DATA FOR THIS TASK ::
++++++++++

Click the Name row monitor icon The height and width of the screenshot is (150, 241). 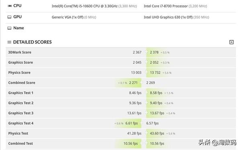(9, 28)
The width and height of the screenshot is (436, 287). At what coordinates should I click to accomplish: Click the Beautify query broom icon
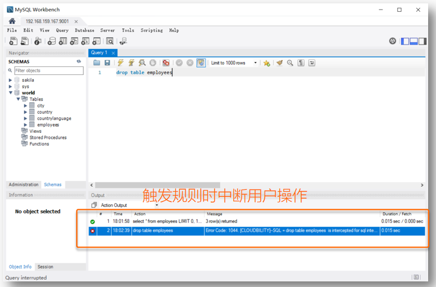click(x=279, y=63)
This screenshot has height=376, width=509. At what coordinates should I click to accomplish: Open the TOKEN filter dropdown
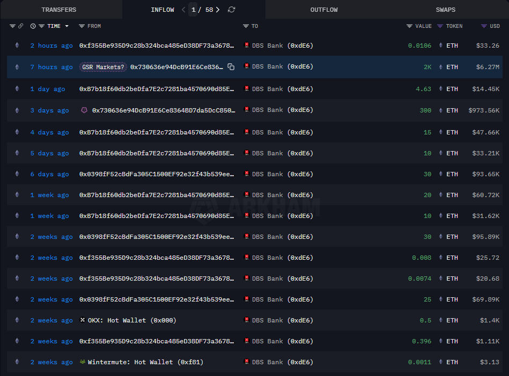point(440,26)
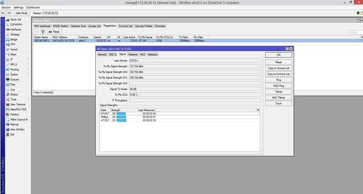Click the filter funnel icon
Image resolution: width=363 pixels, height=194 pixels.
[43, 32]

++++++++++

TASK TO COMPLETE ::
The copy you give must run from the line containing "This screenshot has" through the last line of the records, exactly, with the pictures left out.

ANSWER SECTION ::
This screenshot has height=376, width=509. At what coordinates should I click to accomplish: Open the TOKEN filter dropdown
point(440,26)
Click the filter funnel icon
Image resolution: width=363 pixels, height=194 pixels.
[43, 32]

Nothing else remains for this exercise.